Apakah Anda merasa kesulitan untuk mencapai tujuan hidup Anda, bahkan
saat Anda tahu tujuan itu sangat berharga? Mungkin Anda sudah mencoba
mendorong diri sendiri untuk maju dengan segala daya upaya, tetapi belum
tercapai pula.
Alih-alih menggunakan kekuatan keinginan, Anda
butuh motivasi dari diri sendiri. Dengan begitu, Anda tidak akan
kehabisan energi dan Anda mungkin akan merasa menikmati kehidupan dengan
lebih baik lagi.
Berikut adalah cara yang bisa Anda lakukan untuk memotivasi diri sendiri:
Sisihkan waktu untuk hal yang Anda sukai
Jika
Anda bisa memilih hal-hal yang Anda akan lakukan, entah itu pekerjaan
yang akan Anda lakukan atau jurusan yang akan Anda ambil di perguruan
tinggi, pilihlah sesuatu yang akan Anda sukai dan nikmati. Dengan
memilih pekerjaan yang memberi gaji lebih tinggi atau sebuah jurusan
yang terdengar lebih bergengsi tidak akan membuat Anda termotivasi.
Bahkan
saat Anda mengerjakan pekerjaan yang Anda benci, mungkin Anda masih
bisa mengendalikan pekerjaan tersebut. Bisakah Anda meminta untuk
dilibatkan dalam proyek baru yang lebih menarik? Bisakah Anda bekerja
sukarela untuk membantu manajer Anda dengan sebuah proyek?

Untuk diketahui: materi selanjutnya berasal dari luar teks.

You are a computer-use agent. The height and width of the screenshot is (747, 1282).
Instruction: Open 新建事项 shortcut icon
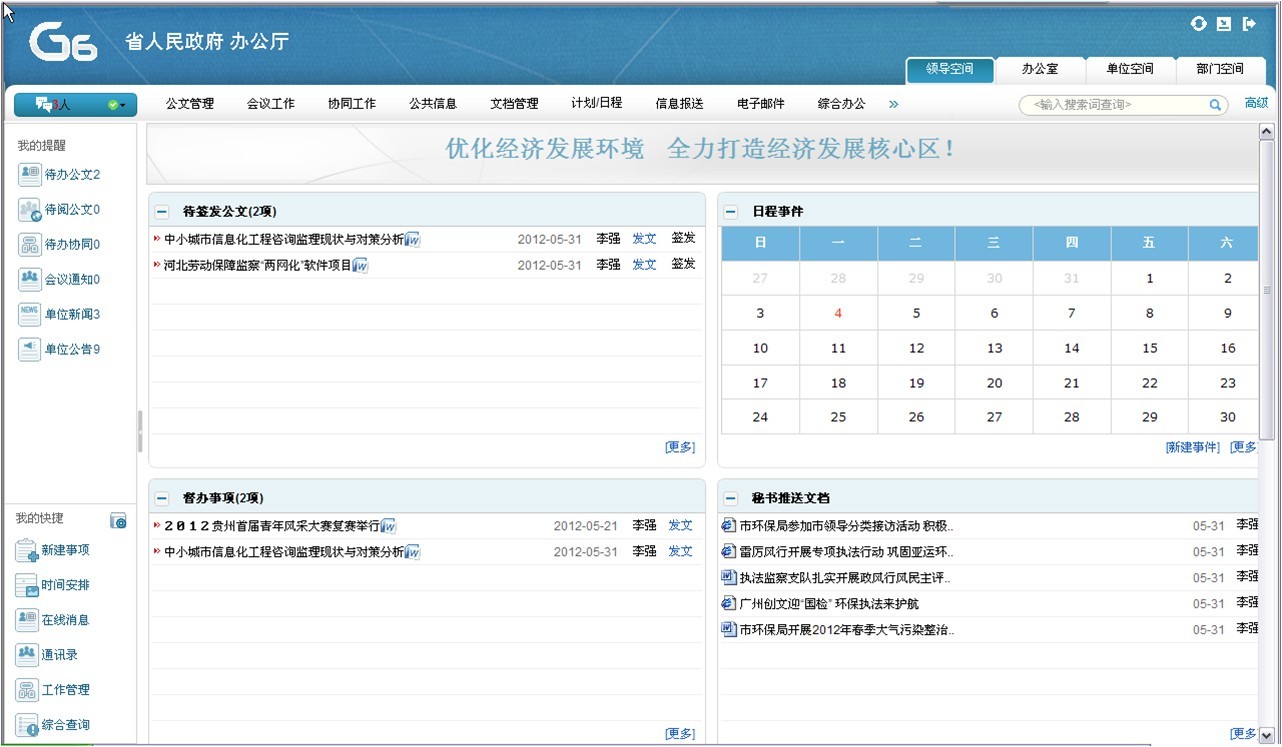26,550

Berbangga dengan pekerjaan yang dijalani
Sebagian
kegiatan mungkin terlihat sia-sia. Mungkin Anda hanya satu bagian kecil
dalam pekerjaan yang besar dan sulit bagi orang untuk mengetahui apakah
hasil kerja kita signifikan atau tidak. Namun kenyataannya hal itu
membuat perbedaan, perusahaan Anda mungkin tidak akan merekrut Anda
dahulu jika keberadaan Anda tidka diperlukan.
Lebih mudah untuk
memotivasi diri sendiri saat kita bangga dengan apa yang kita kerjakan
dan Anda melakukannya dengan kemampuan terbaik Anda. Apakah Anda
membersihkan rumah atau berhadapan dengan pelanggan, Anda bisa secara sadar memutuskan untuk melakukan yang terbaik.
Pikirkan hasilnya
Dalam
dunia yang ideal, setiap pekerjaan adalah imbalan itu sendiri. Tentu
saja, hal itu tidak selalu terjadi. Anda mungkin memiliki banyak sekali
pekerjaan di daftar Anda yang kurang menarik atau mengasyikkan tetapi
Anda menginginkan untuk tetap melakukannya karena pekerjaan-pekerjaan
itulah yang akan membawa Anda lebih dekat dengan tujuan Anda.
Mencoba
berfokus pada hasilnya akan membuat kita lebih bersemangat. Misalnya
saat Anda kesulitan mengerjakan skripsi, Anda bisa membayangkan
kebahagiaan yang terbersit di wajah orang tua saat kita bisa lulus dan Mandiri
setelahnya. Atau bayangkan uang yang Anda sudah tabung selama sekian
lama bekerja bisa Anda gunakan untuk membeli sesuatu yang
diidam-idamkan, seperti rumah,
kendaraan atau tidak hanya berbentuk benda tetapi bisa berupa kepuasan
abstrak seperti bertamasya, melancong ke tempat baru bersama keluarga
dan orang yang dicintai.
Berhati-hati dengan penggunaan imbalan Anda
Sebagian
orang memotivasi diri dengan imbalan: “Setelah aku menyelesaikan
laporan ini, aku akan menghadiahi diri dengan sebatang coklat”. Hal ini
bisa membantu jika Anda harus mendorong diri untuk menyelesaikan tugas
tetapi jika Anda melakukannya terlalu sering, Anda akan bergantung pada
imbalan daripada motivasi alami Anda.
Berpikirlah tentang imbalan
yang ada dalam pekerjaan itu sendiri: “Setelah aku menyelesaikan
laporan ini, aku merasa lebih lega” atau “Menyesaikan laporan ini akan
membahagiakan orang yang membacanya.” Daripada memandang pekerjaan
sebagai kumpulan beban di agenda harian kita, mengapa tidak memikirkan
tentang dampak nyatanya pada Anda dan orang lain?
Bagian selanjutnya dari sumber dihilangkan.